What you need to do: Copy out the text lines of every item below word for word, leaving out the pictures.

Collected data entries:
= = =

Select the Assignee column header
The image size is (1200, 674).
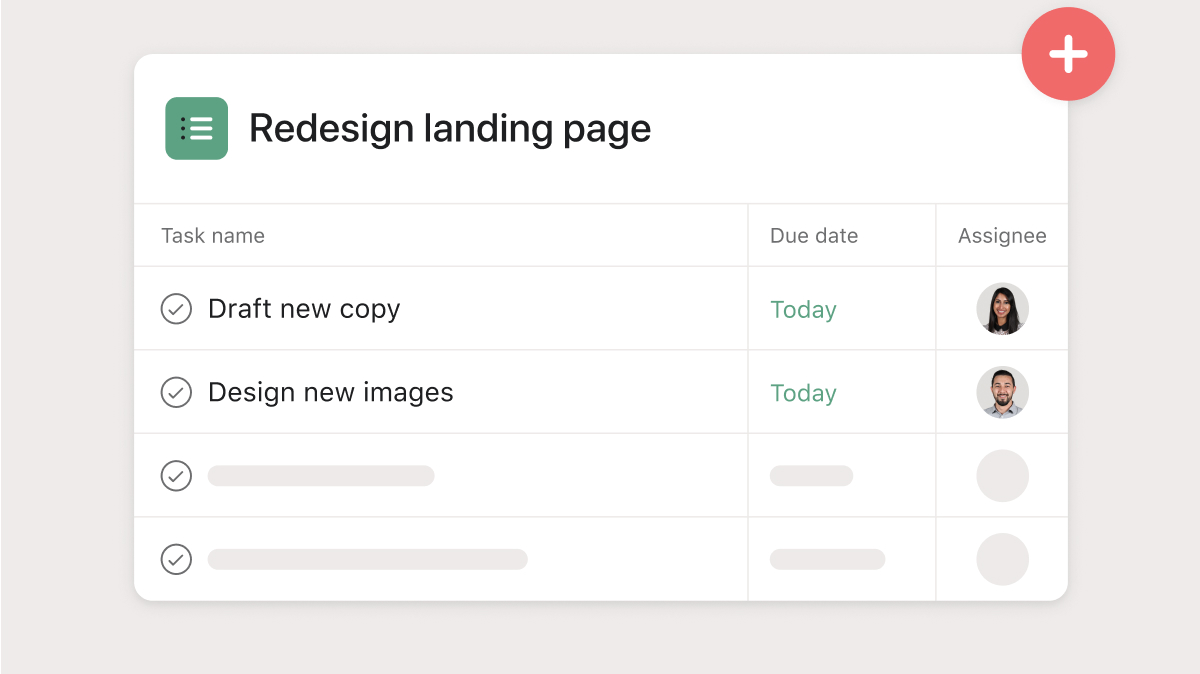[1002, 236]
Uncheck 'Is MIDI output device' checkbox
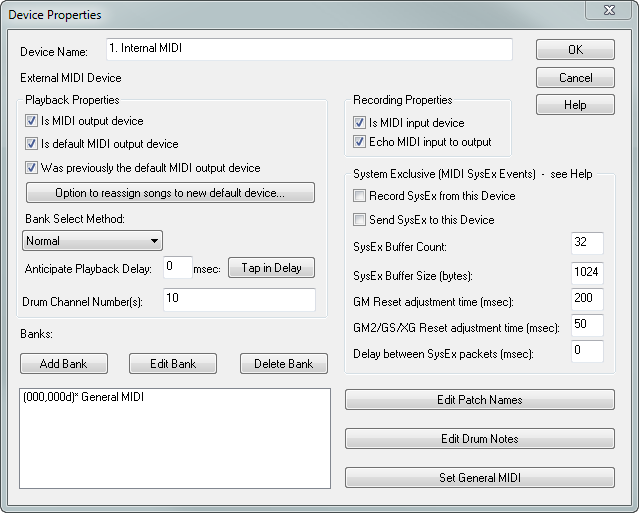Image resolution: width=640 pixels, height=516 pixels. (32, 121)
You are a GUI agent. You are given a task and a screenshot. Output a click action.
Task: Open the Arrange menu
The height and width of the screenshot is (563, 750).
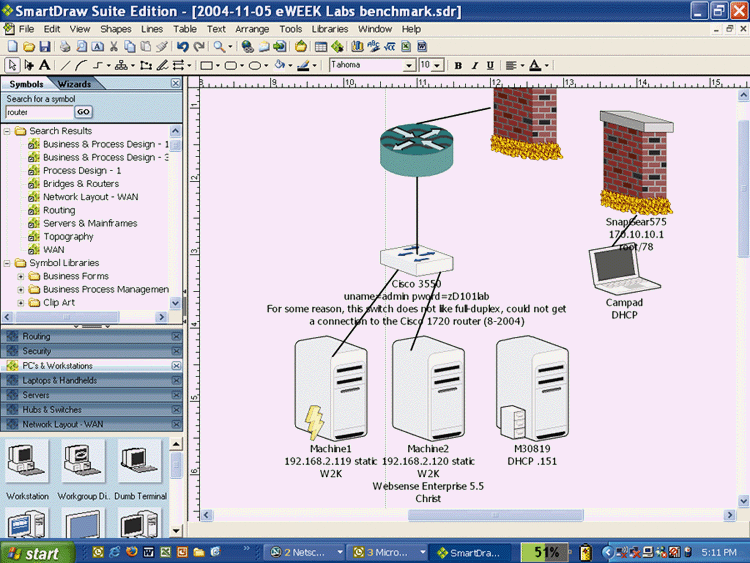coord(252,29)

= = =

Response to the exercise:
Select the Assignee column header
The image size is (1200, 674).
[1002, 236]
Uncheck 'Is MIDI output device' checkbox
Image resolution: width=640 pixels, height=516 pixels. (32, 121)
You are a GUI agent. You are given a task and a screenshot. Output a click action.
Task: Open the Arrange menu
The height and width of the screenshot is (563, 750).
coord(252,29)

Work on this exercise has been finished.